TB testing requirements for Central Hawke’s Bay reduced

Published: Thu 4 Aug 2011 11:38 AM
Media release
4 August 2011
TB testing requirements for Central Hawke ’s Bay reduced thanks to possum control
Farmers in a section of Central Hawke ’s Bay will now see a lot less of their bovine TB tester. As of the start of March, more than 300 cattle herds and 26 deer herds in the Waipawa-Tikokino Special Testing Area (STA) will be testing every three years instead of every two. This is a reduction in the number of livestock tests for about 6500 animals a year across 70,000 hectares.
“Over the past five years, there has been no wildlife-related TB infection in livestock and no TB-infected wild animals have been caught in the area over the past seven years,” says the Animal Health Board’s Southern North Island regional coordinator Terry Hynes .
“Initially, some herds will be tested this year, with most other herd testing spread out evenly over the coming three-year period.”
This is a huge step forward for the area. Possum and other pest control in the area, which included trapping, ground baiting and the use of aerial 1080 poison, began in 1992 and led to a rapid decline in the number of cattle and deer TB reactors slaughtered, as well as a massive drop in infected herd numbers.
“When farmers in the Waipawa-Tikokino STA contemplated their futures 20 years ago, the situation looked much bleaker.
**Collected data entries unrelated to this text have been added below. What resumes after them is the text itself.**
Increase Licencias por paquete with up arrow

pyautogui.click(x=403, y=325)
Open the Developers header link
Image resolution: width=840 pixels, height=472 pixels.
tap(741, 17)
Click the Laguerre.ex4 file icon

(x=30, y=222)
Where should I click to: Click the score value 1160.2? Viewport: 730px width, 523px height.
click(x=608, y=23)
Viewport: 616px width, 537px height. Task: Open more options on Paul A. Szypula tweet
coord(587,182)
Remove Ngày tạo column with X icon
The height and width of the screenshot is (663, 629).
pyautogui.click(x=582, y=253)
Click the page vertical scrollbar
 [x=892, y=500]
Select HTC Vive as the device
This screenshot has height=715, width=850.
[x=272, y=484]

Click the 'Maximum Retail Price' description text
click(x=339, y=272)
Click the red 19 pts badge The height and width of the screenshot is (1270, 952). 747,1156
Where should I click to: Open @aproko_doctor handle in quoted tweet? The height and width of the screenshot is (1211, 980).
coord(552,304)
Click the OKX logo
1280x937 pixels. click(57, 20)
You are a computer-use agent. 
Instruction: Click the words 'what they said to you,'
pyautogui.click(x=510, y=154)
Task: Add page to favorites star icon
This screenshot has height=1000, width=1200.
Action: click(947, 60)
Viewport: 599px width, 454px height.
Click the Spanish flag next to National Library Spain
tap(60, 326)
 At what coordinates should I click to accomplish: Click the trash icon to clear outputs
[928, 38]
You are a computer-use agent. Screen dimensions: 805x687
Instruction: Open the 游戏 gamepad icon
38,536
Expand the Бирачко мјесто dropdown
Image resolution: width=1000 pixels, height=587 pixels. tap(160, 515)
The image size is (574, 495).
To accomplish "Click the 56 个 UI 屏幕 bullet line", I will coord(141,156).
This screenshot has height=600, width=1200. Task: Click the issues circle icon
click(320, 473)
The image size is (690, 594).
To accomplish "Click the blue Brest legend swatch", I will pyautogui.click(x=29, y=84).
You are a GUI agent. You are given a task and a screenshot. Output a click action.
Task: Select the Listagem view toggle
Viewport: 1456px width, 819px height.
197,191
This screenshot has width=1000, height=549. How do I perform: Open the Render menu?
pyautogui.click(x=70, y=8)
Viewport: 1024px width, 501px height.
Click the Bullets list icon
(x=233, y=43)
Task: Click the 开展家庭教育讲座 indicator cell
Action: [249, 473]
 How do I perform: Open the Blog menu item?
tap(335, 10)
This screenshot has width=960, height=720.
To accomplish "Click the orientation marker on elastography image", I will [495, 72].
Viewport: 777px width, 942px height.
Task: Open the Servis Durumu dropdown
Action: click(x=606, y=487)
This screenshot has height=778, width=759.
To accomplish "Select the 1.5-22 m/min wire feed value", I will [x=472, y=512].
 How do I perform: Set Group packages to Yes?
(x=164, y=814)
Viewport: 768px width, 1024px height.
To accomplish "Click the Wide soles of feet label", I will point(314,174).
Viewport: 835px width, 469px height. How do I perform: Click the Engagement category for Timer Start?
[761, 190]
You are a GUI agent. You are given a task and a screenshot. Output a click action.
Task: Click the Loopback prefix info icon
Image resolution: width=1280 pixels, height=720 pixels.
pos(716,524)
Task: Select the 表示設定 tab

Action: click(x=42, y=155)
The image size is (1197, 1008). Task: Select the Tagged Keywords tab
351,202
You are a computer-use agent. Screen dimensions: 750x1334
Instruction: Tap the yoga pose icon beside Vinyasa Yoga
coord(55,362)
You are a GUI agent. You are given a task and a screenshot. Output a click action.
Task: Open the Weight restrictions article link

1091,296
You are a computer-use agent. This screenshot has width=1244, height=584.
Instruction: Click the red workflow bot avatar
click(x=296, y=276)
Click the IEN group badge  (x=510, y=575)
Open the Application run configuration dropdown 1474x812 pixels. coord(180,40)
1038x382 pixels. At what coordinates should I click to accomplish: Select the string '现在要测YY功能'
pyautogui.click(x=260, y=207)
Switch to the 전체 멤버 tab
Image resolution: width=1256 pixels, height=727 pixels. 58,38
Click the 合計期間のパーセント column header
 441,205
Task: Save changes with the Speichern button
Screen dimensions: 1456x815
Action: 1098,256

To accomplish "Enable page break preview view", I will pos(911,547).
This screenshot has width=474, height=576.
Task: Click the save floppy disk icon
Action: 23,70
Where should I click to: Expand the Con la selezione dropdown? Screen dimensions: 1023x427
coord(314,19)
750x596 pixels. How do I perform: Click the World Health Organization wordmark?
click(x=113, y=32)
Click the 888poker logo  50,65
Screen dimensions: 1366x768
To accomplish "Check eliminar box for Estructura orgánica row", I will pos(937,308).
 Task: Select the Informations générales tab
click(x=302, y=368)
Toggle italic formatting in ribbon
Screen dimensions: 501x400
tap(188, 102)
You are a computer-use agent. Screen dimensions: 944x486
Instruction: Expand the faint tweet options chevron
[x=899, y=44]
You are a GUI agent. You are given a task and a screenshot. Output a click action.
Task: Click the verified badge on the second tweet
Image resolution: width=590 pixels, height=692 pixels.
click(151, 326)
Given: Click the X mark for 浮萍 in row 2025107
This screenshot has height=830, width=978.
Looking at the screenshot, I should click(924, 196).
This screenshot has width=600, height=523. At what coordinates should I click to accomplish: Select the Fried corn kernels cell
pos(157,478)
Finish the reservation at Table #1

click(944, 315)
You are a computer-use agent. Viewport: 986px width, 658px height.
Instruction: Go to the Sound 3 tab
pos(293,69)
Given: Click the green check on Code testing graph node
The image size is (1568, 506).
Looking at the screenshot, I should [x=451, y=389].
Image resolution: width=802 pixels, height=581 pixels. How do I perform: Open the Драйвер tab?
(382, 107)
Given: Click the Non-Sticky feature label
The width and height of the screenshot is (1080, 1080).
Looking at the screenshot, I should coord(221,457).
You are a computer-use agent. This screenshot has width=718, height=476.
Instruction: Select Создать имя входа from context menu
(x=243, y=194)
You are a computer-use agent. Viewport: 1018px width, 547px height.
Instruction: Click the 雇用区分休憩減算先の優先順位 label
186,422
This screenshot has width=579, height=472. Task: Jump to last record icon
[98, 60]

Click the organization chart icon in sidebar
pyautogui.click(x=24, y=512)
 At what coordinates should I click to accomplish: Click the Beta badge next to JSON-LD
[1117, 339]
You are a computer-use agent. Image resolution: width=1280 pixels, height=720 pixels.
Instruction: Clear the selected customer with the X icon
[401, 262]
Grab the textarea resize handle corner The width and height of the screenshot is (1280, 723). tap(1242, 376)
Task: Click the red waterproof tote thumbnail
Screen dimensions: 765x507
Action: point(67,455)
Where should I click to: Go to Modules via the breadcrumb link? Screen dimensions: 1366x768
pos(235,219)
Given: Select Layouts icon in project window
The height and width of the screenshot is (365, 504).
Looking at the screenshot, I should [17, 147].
In 1988, for example, a deer herd close to the Waipawa River contracted bovine TB, with more than 80 animals turning up a positive TB skin test.”
Just three years later, TB was discovered in a cattle herd on the opposite side of the Waipawa River . A possum survey in 1992 found four TB-infected possums close to the river resulting in 26,500ha of possum control under the Animal Health Board (managed by the Hawke’s Bay Regional Council). This programme was carried out annually in the area until 2005, when the Council’s own PCA programme took over.